平成17年末に富士教導団に近代改修を行った90式戦車と120mm砲を搭載した74式戦車の改修型が配備された。

現在陸上自衛隊では次期戦車(TK-X)を試作中ではあるが、緊縮予算の中では十分な数の新型戦車を配備するまでに相当な年月が掛かることが予想されている。その為TK-Xの配備が進むよりも現行の機甲戦力が陳腐化する事は確実となり、現有の90式戦車全車と74式戦車の一部に近代改修と耐久年数の延長を行う事になった。

北海道を中心に配備されている90式戦車に対して改修を2段階に分け第1段階をバッチ1として現行の45口径120mm滑腔砲を国産の新型55口径120mm滑腔砲へ換装、それに合わせ貫通力が大幅にアップした国産新型弾と誘導砲弾を搭載する。またFCS・車長用サイトも新型に換装され、夜間射撃能力・ハンターキラー能力が大幅に向上、特に車長用サイトは360度(従来型は180度)全周囲を索敵が可能となる。他C4I機能が追加され、他の戦車やヘリ・歩兵等戦闘ユニットからのデーターリンクにより自車で補足していない敵への射撃も可能となっている。

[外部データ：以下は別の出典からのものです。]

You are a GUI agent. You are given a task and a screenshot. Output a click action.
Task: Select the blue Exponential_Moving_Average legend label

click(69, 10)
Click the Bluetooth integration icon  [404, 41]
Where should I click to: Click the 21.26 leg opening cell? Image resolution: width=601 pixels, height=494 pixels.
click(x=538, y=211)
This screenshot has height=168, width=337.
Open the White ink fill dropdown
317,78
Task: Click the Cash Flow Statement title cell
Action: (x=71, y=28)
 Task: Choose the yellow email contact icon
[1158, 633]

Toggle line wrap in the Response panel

次の現在開発中の第二段階バッチ2では砲塔正面と車体側面に追加装甲を装着し防御力を中心に強化を行う。
この改修により90式戦車性能はバッチ1で現行より総合的な戦闘能力は220%アップする。バッチ2では防御力が正面で30%、側面で80%以上アップし、攻撃力及び防御力共に世界最強と言っても過言ではなく、バッチ2改修はバッチ1非改修車全車両に対して行われる。重量はバッチ1で1t増の51t バッチ2でバッチ1+6t増の57tを予定しバッチ2仕様は平成23年以降実用化を目指している。

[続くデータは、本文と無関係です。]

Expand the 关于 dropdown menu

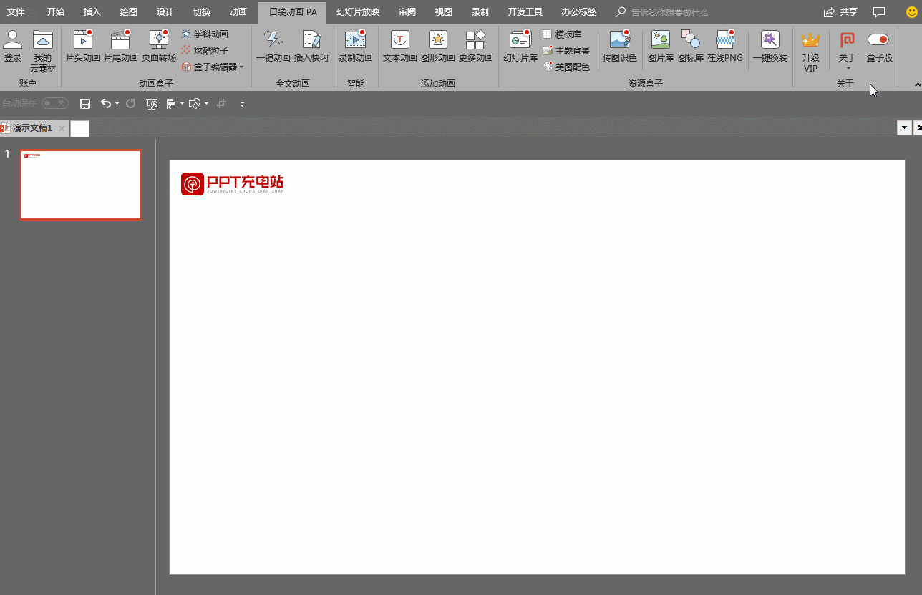click(x=848, y=69)
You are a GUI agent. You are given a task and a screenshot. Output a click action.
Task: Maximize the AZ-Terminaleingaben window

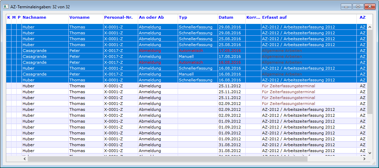(357, 6)
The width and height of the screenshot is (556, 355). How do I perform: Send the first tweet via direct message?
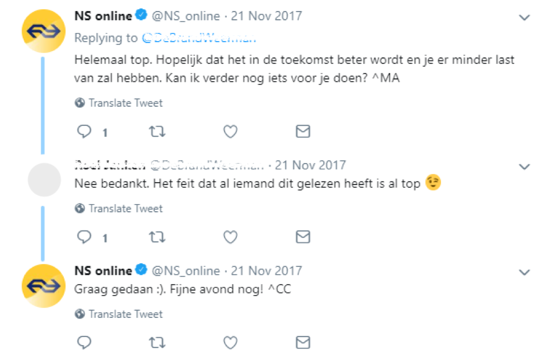pyautogui.click(x=303, y=132)
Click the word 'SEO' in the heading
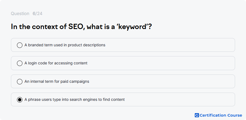 point(77,27)
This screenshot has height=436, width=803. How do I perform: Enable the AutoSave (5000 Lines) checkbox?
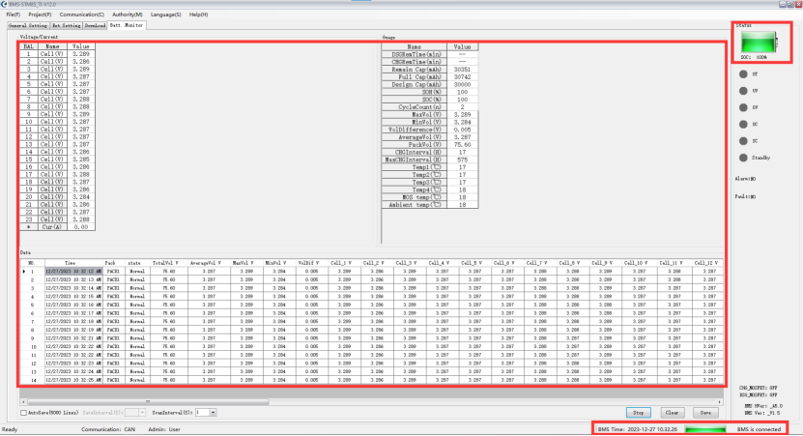(23, 412)
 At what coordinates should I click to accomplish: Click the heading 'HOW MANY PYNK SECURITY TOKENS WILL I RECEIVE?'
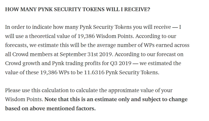click(x=78, y=9)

次に90式よりも旧式・軽量な74式戦車に対しても、93年に試作したが不採用になった74式戦車改をベースとし90式戦車の改修で余剰となった45口径120mm滑腔砲、FCS等を74式用に改修した上で移植し、従来型の90式に準じた索敵能力・射撃能力・威力を獲得する。
しかし自動装填やC4I機能は予算の関係と車体スペースの関係から導入されず、防御力も74式改で採用される予定だったサイドスカートが追加された程度に抑えられている。その為車体重量は3t増の41t程度に留まっている。
また90式・74式共に各部を補強した事により90式で25年 74式で15年耐久年数が延び、90式が2060年代ごろ、74式で2040年代ごろまで使用可能となる。

現在戦車教導団第二中隊にて90式戦車改(バッチ1)を、第一戦車中隊にて「74式戦車スーパー改」(以後S改)との部内名称において評価試験を行っているが、90式戦車が比較的順調に試験をクリアーしている反面、74式S改は
120mm砲試験射撃において74式戦車の車体重量では120mm砲の威力を十分に受け止められず命中率が当初の目標を大幅に下回った他、装填スピード、居住性、携行弾数、車体バランスは改修前より悪くなるなど多くの問題点が指摘されており開発は停滞している。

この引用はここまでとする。